Ancak son bir senedir ortaya dökülen onca şeyden sonra bile, 17-25 Aralık’ta ne olduğu konusuna hala ‘Fransız kalmayı’ tercih eden ve o günlerde dillendirilen iddiaların doğrulanması ile siyasi rant sağlayabileceklerini düşünenlerin ‘teknik nakavt’ı bir türlü kabul edemeyişleri, ibretlik…

Adliye ‘takibata gerek yoktur’ derken, Soruşturma Komisyonu Yüce Divan’a sevklerine ‘hayır’ demiş ve 4 eski bakanın haklarındaki iddialar dolayısıyla Yüce Divan’a gönderilebilmeleri için TBMM Genel Kurulu’nda 276 ‘evet’ oyu da çıkmamış.

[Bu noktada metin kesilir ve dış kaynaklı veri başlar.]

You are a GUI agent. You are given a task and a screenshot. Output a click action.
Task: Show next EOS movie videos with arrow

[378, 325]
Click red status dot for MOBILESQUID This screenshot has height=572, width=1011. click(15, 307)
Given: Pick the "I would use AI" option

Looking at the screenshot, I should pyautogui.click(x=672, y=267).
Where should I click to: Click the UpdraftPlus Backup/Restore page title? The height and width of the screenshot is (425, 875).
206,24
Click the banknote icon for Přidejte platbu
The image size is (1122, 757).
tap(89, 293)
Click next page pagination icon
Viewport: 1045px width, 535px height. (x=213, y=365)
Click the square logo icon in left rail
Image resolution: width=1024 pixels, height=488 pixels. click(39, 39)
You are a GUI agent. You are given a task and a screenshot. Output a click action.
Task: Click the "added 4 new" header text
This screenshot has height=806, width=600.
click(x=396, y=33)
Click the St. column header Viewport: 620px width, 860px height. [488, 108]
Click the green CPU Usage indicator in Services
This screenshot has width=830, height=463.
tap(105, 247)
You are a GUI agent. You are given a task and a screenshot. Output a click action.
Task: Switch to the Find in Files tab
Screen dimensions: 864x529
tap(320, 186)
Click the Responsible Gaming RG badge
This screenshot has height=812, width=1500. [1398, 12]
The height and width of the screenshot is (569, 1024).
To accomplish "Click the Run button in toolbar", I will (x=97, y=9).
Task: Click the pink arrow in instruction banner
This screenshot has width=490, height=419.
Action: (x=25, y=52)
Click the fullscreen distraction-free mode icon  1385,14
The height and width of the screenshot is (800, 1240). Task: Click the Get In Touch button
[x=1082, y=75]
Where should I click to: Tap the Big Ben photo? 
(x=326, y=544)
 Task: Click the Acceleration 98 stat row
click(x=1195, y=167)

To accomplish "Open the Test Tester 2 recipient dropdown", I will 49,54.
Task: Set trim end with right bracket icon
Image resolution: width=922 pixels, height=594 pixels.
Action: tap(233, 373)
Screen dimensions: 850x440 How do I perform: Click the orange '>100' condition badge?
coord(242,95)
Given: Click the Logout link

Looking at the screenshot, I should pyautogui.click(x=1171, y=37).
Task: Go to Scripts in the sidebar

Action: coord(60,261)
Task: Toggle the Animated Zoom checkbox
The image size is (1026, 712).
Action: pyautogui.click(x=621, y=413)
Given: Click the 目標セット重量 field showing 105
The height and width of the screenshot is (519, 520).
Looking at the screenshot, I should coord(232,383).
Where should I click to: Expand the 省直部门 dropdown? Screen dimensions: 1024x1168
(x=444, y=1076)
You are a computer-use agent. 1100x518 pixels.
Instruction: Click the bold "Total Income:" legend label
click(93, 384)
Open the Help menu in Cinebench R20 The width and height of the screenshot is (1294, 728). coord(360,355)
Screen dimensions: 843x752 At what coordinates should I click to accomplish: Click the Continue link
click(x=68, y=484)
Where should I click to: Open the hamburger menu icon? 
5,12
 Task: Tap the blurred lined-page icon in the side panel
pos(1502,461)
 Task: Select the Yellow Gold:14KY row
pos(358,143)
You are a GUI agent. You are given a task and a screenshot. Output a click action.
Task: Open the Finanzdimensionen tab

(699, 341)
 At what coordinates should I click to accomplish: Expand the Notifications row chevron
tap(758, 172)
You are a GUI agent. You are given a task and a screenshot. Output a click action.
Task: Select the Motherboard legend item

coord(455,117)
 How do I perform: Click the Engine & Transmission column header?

İddia sahipleri ve siyasi rant beklentisinde olanlar, neticeden memnun değil… Onlar 4 eski bakan ve yakınlarını çoktan mahkum etmişler çünkü.

Meselenin başlangıcı, 17 Aralık darbe girişimine dayanıyor. Halk Bankası’nın Genel Müdürü, bir belediye başkanı ve bir de işadamı ile birlikte gözaltına alınan İlgili bakanların yakınları ‘Cumhuriyet tarihinin en büyük yolsuzluğu’ suçlamasına maruz kalmışlardı.

Yargı darbesi boşa çıkarılıp işler normale dönmeye başladıktan sonra, 17 Aralık mağdurları için ‘takibata gerek olmadığı’ ortaya çıktı.

Bunun teknik açıklaması şöyledir: Gerek aylar boyu kanunsuzca yürütülen teknik takip ve dinlemelerde ve gerekse yine usulsüz bir şekilde gerçekleştirilen bundan sonraki aşamalarda; ilgililerin tutuklanmaları, malvarlıklarına el konulması ve haklarında kovuşturmanın sürdürülmesini gerektirebilecek herhangi bir bulguya ulaşılamamıştır.

17 Aralık’ta koparılan onca gürültü patırtıdan sonra böyle bir kararın alınması ile ilgili olarak her şey söylenebilir belki ama adli mekanizmanın baskı altında kalarak böyle bir karar aldığı söylenemez. Yani, o dosyalarda hakikaten bir şeyler olsaydı, bu insanların serbest kalmaları mümkün olamazdı.

Adliyenin çalışmaları sürerken, AK Parti görevlerinden ayrılmak durumunda kalan eski bakanlarla ilgili bir Soruşturma Komisyonu oluşturulmasına önayak oldu ve böylelikle konunun TBMM’ce soruşturulmasına zemin hazırladı.

Adli mekanizmanın ‘takibata gerek yoktur’ kararı sonrasında, TBMM Soruşturma Komisyonu da oy çokluğu ile eski bakanların Yüce Divan’a gönderilmelerine gerek olmadığı kararını aldı.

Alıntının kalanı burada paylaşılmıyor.